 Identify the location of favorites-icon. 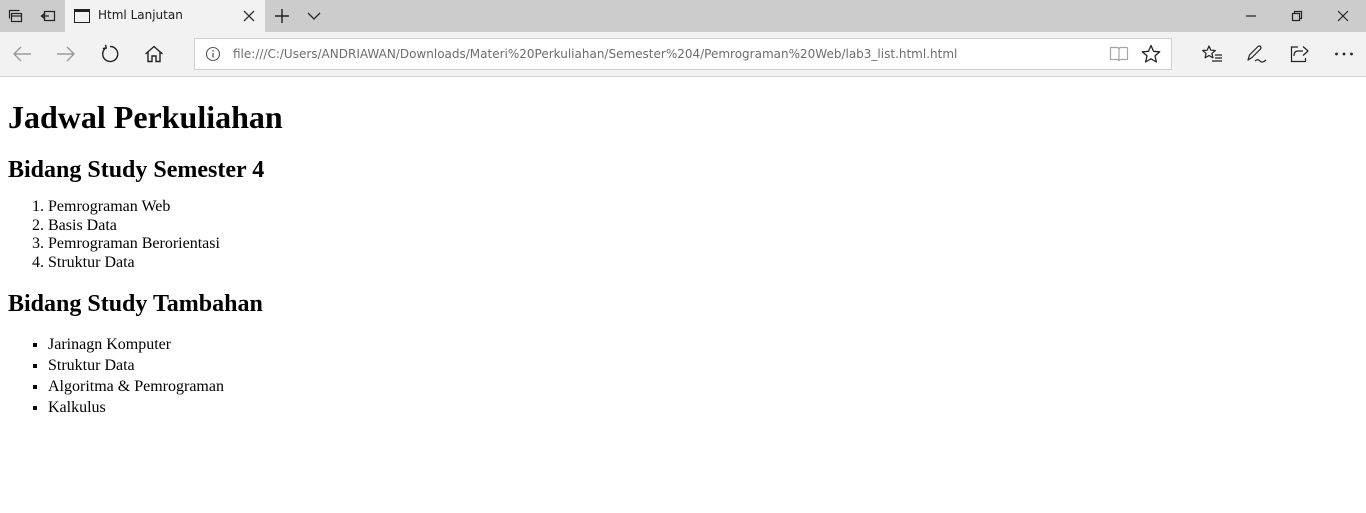
(1212, 54).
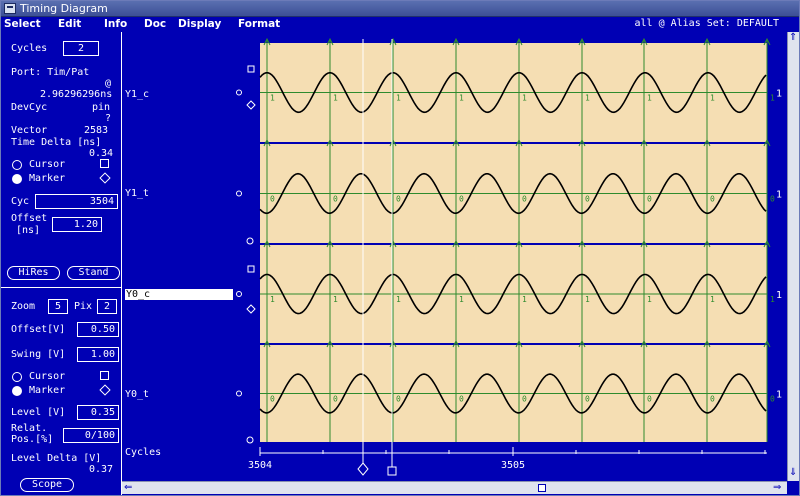 The height and width of the screenshot is (496, 800). I want to click on scope-button: Scope, so click(47, 485).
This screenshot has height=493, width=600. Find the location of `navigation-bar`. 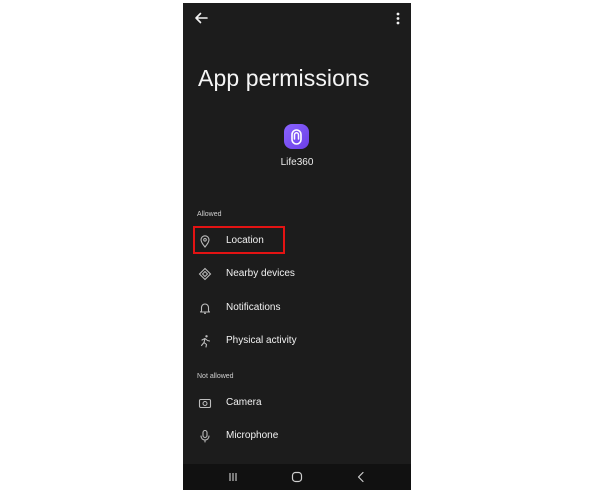

navigation-bar is located at coordinates (297, 477).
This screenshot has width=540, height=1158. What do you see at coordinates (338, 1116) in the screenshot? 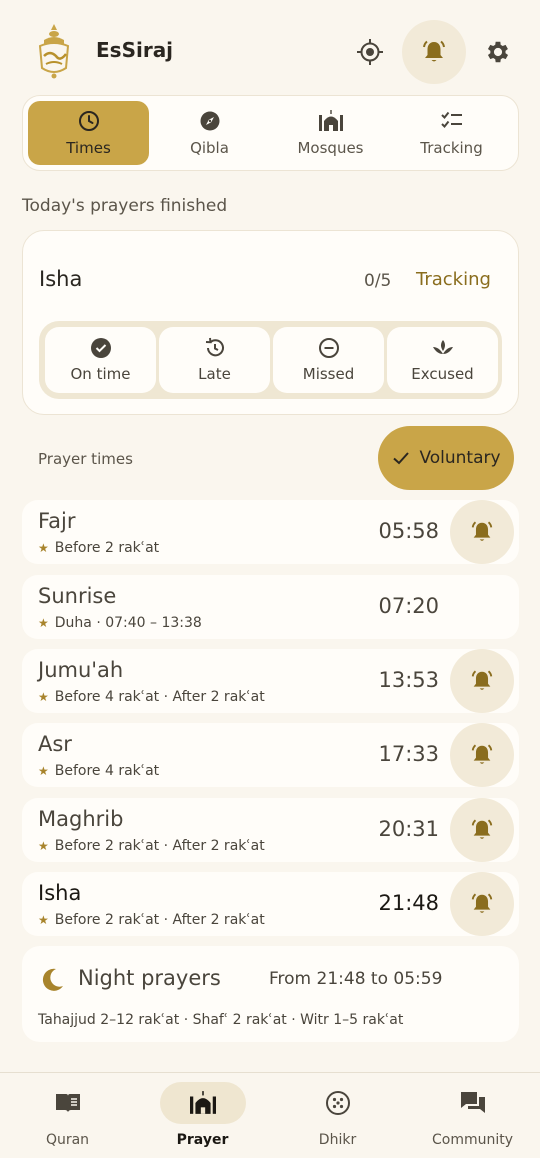
I see `nav-dhikr: Dhikr` at bounding box center [338, 1116].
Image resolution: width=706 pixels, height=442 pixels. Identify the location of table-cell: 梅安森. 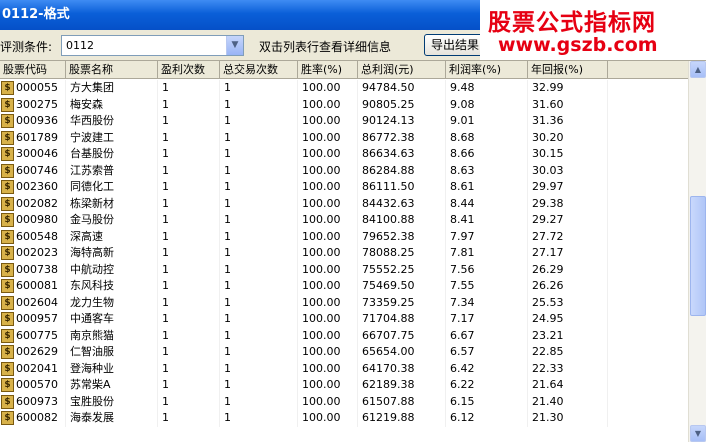
(112, 104).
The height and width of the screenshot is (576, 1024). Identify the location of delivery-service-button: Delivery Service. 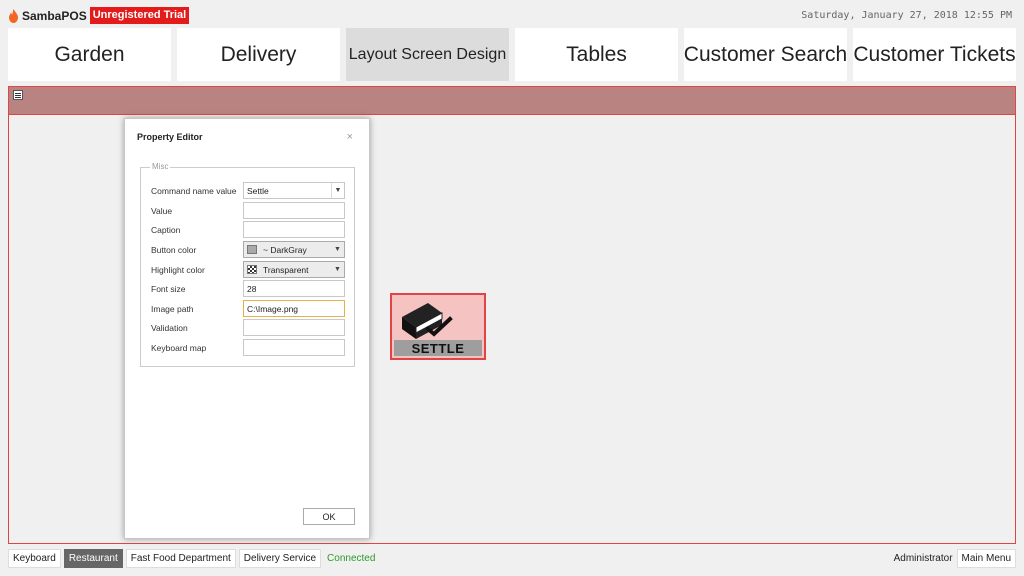
(280, 558).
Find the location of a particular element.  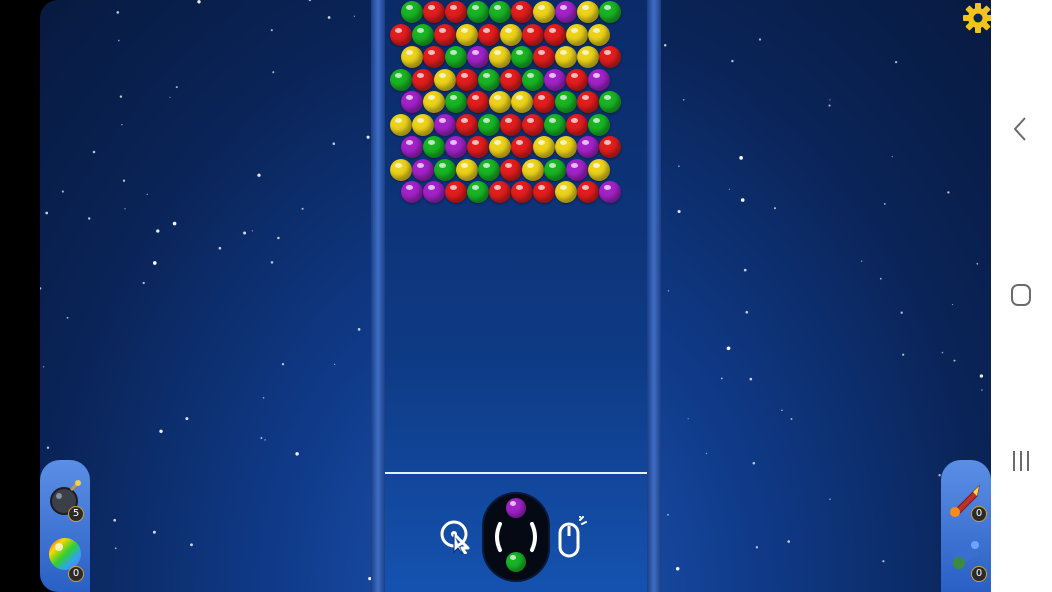

home-icon is located at coordinates (1021, 295).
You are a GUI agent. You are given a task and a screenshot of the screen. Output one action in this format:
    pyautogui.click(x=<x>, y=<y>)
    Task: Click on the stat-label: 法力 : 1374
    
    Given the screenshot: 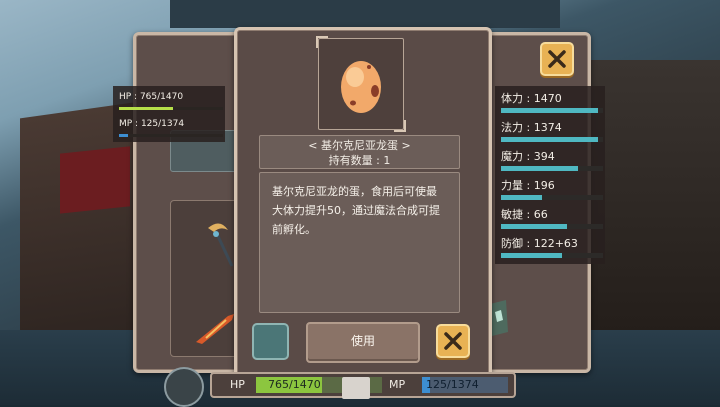 What is the action you would take?
    pyautogui.click(x=532, y=128)
    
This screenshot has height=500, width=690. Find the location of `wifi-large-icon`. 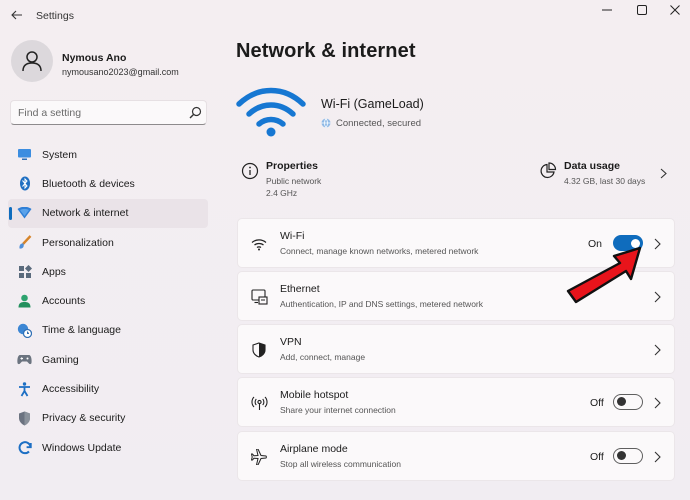

wifi-large-icon is located at coordinates (271, 112).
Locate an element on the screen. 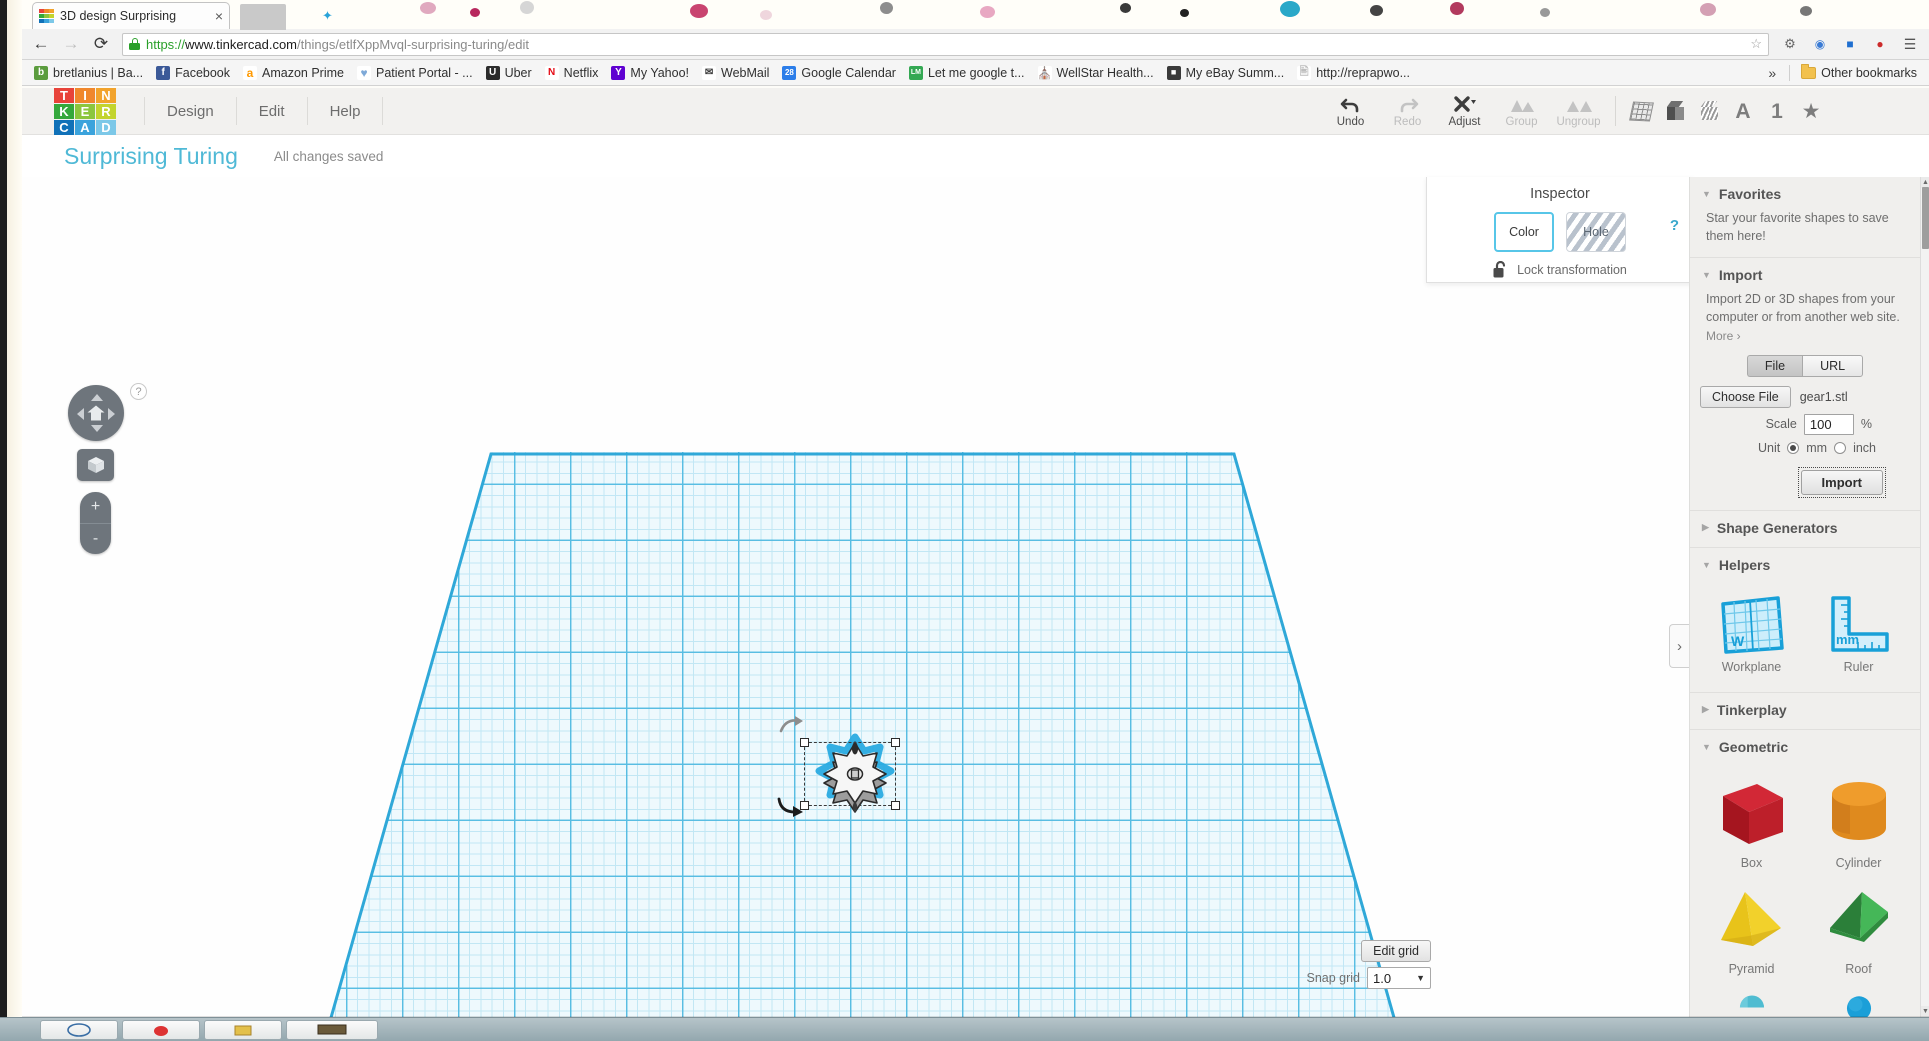  selection-bounding-box is located at coordinates (850, 774).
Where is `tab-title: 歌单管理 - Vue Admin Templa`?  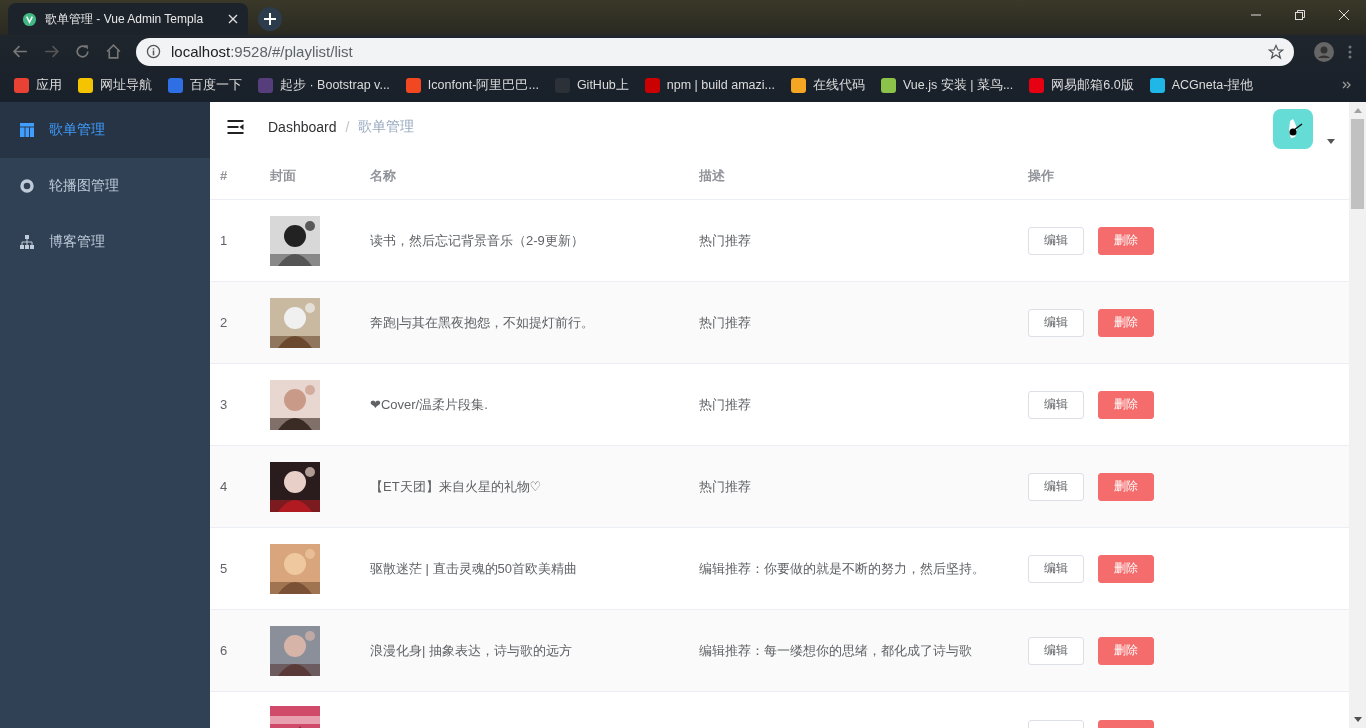 tab-title: 歌单管理 - Vue Admin Templa is located at coordinates (125, 19).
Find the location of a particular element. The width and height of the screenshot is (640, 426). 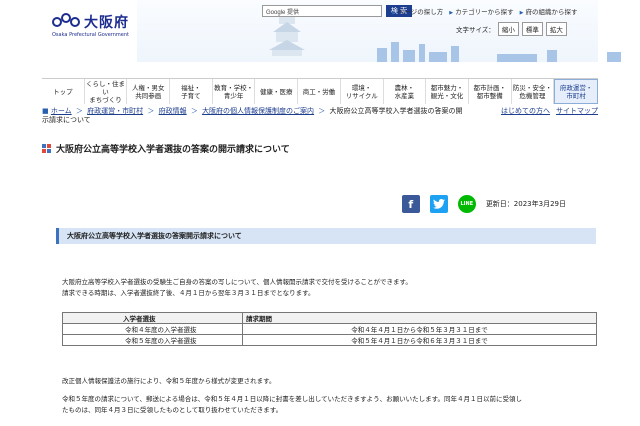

--- --- ---

WHAT YOU WILL DO: Switch "location" to "position" in the material from its first line through the line with "navigation-bar is located", and write those lines out again with nothing else changed. Leave out the pictures.

REPLY TO THE EXERCISE:
 Identify the position of favorites-icon. 
(1212, 54).
 The height and width of the screenshot is (496, 800). I want to click on scope-button: Scope, so click(47, 485).
This screenshot has height=493, width=600. Find the position of `navigation-bar`. 

navigation-bar is located at coordinates (297, 477).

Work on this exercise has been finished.